YOUR OBJECTIVE: Every entry is to be restated exactly; pictures are not part of the copy.

START SOURCE MATERIAL

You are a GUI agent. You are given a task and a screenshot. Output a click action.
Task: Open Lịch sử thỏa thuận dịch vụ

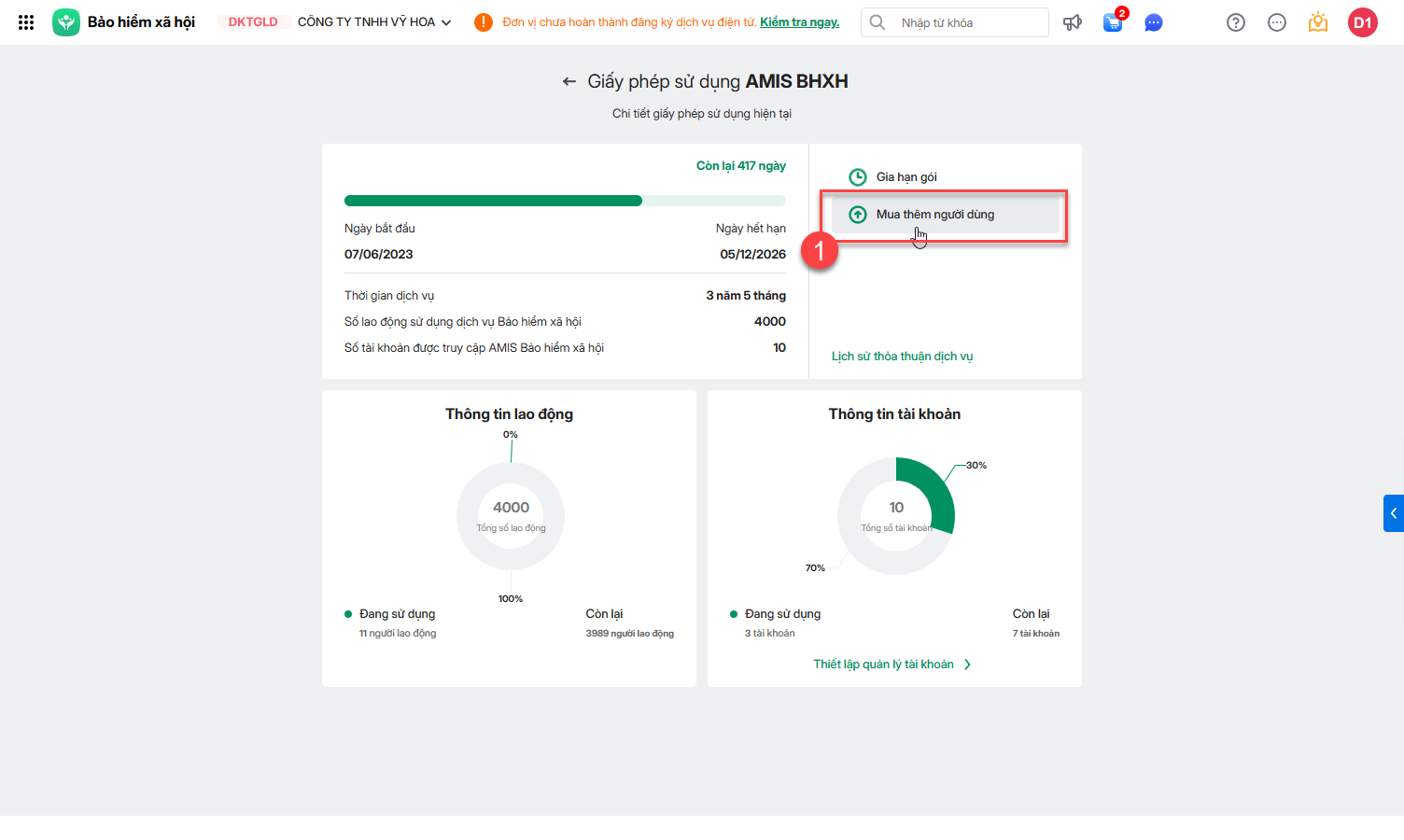pos(902,357)
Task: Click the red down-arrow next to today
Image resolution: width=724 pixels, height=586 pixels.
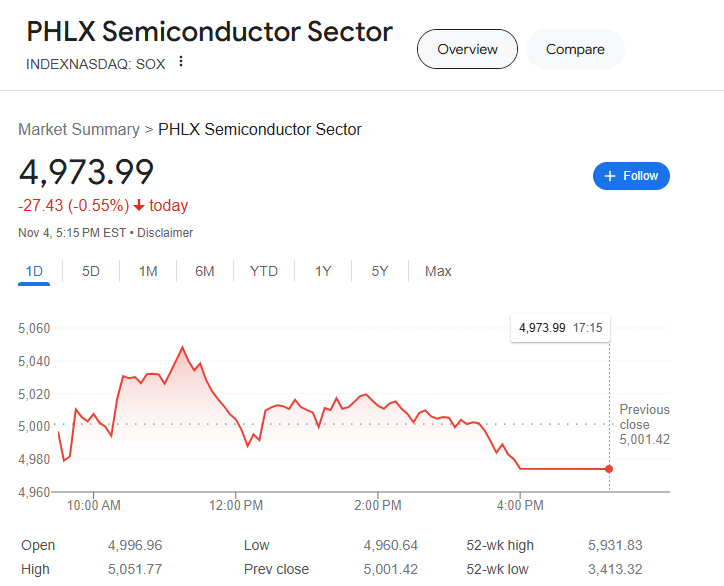Action: coord(139,205)
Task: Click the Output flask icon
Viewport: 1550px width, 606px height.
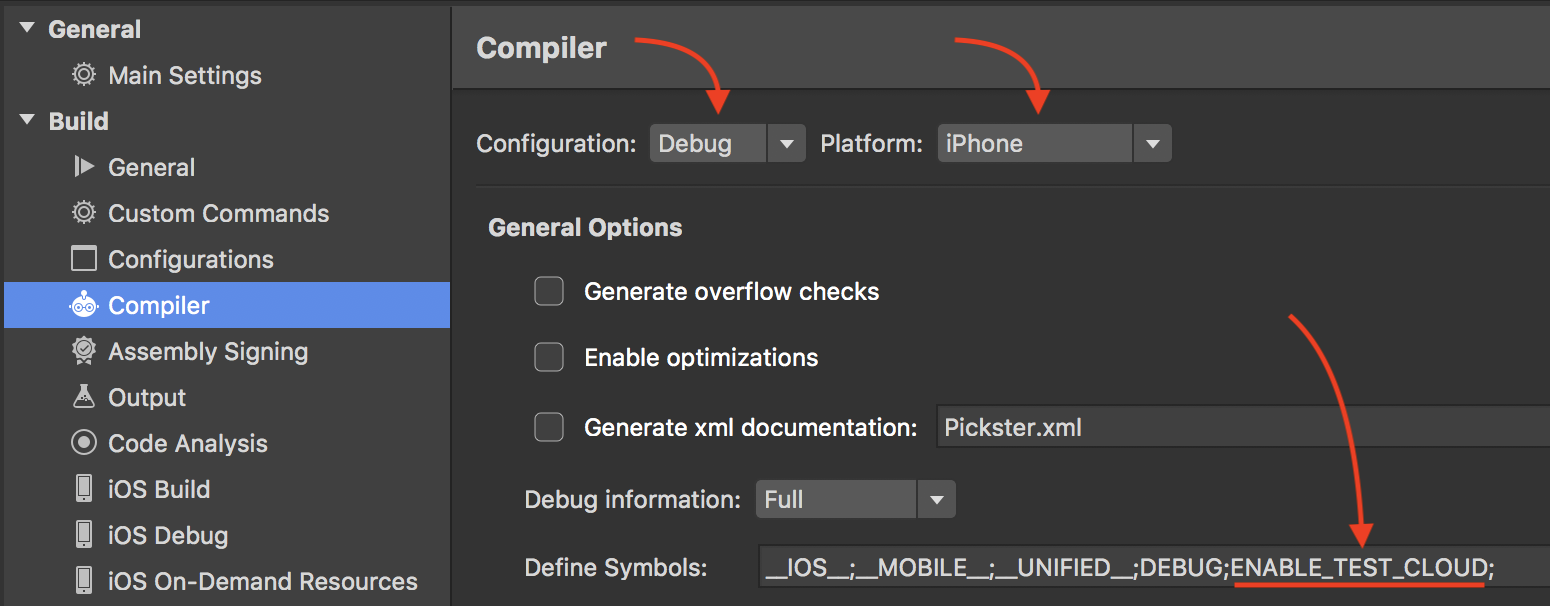Action: pos(84,397)
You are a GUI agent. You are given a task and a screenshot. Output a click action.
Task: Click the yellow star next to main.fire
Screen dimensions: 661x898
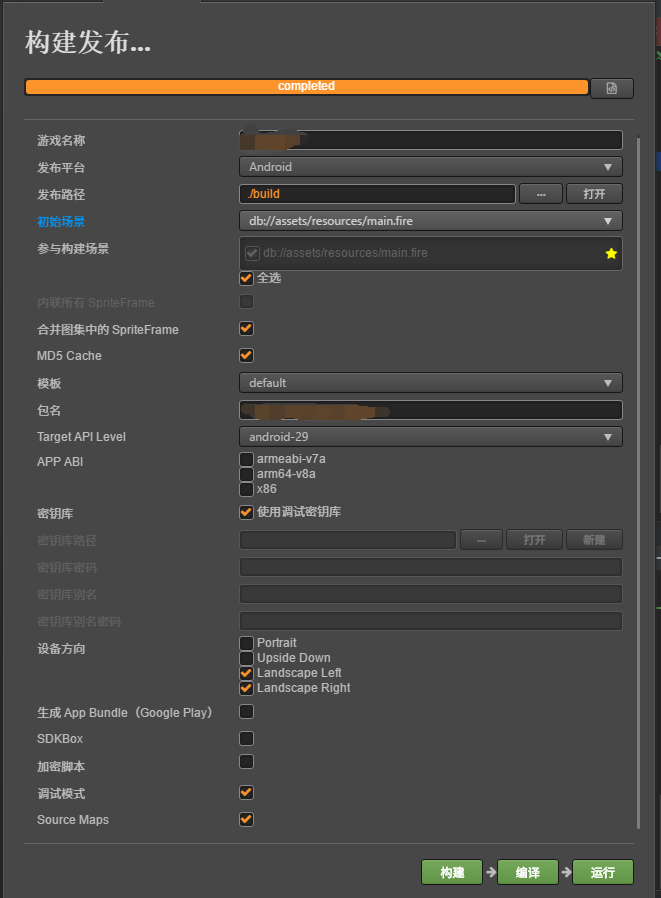point(611,254)
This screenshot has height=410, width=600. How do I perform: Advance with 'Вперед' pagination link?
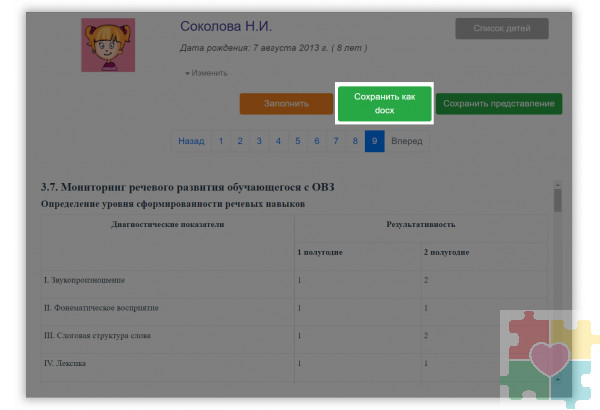coord(407,142)
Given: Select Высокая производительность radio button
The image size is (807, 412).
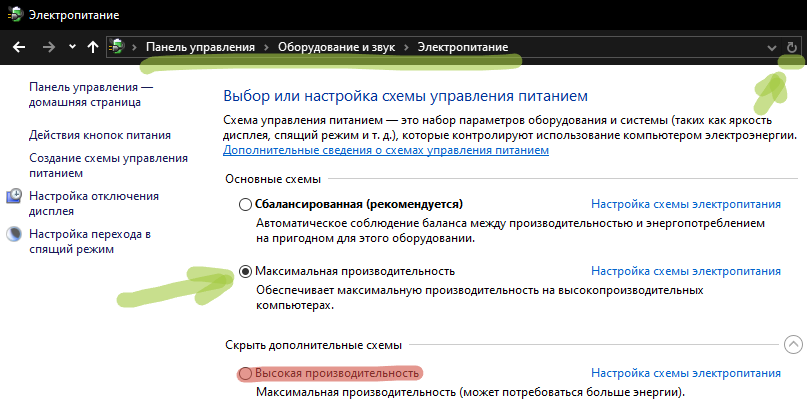Looking at the screenshot, I should 245,373.
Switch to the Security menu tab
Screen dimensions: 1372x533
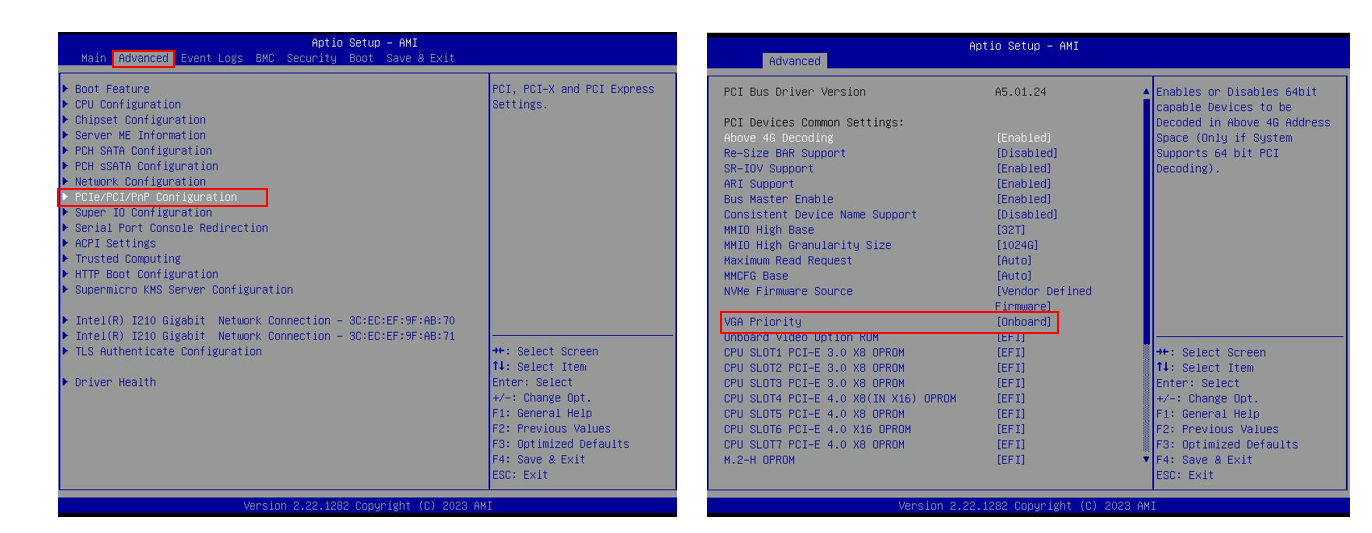tap(311, 58)
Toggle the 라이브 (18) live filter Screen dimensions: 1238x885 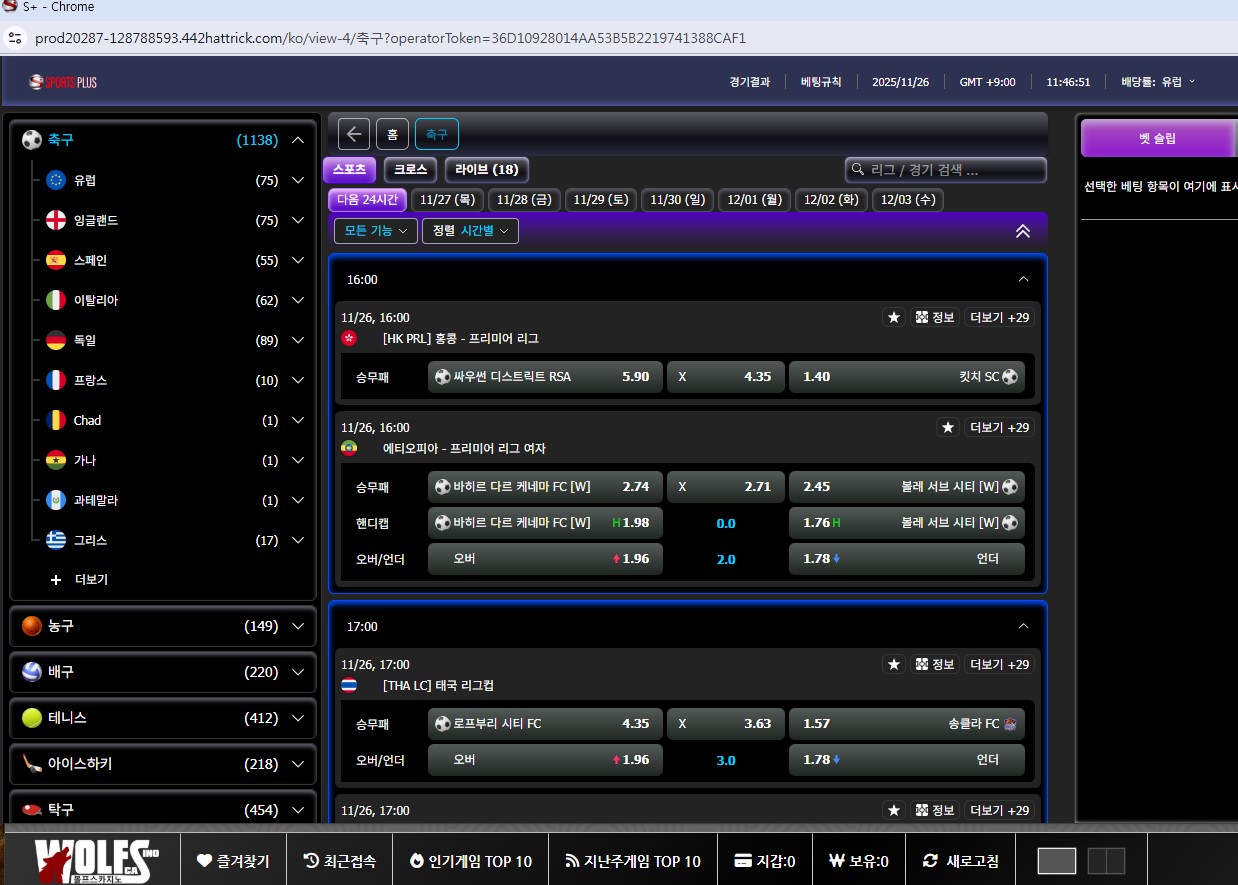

END SOURCE MATERIAL

PROBLEM SOLUTION:
You are a GUI agent. You are given a task and a screenshot. Output a click action.
Task: Open Lịch sử thỏa thuận dịch vụ

pos(902,357)
Task: Click the red down-arrow next to today
Image resolution: width=724 pixels, height=586 pixels.
Action: coord(139,205)
Task: Click the Output flask icon
Viewport: 1550px width, 606px height.
Action: pos(84,397)
You are a GUI agent. You are given a task and a screenshot. Output a click action.
Task: Click the yellow star next to main.fire
Screen dimensions: 661x898
point(611,254)
This screenshot has height=410, width=600. How do I perform: Advance with 'Вперед' pagination link?
coord(407,142)
Given: Select Высокая производительность radio button
The image size is (807, 412).
Looking at the screenshot, I should 245,373.
Switch to the Security menu tab
Screen dimensions: 1372x533
tap(311, 58)
Toggle the 라이브 (18) live filter Screen dimensions: 1238x885 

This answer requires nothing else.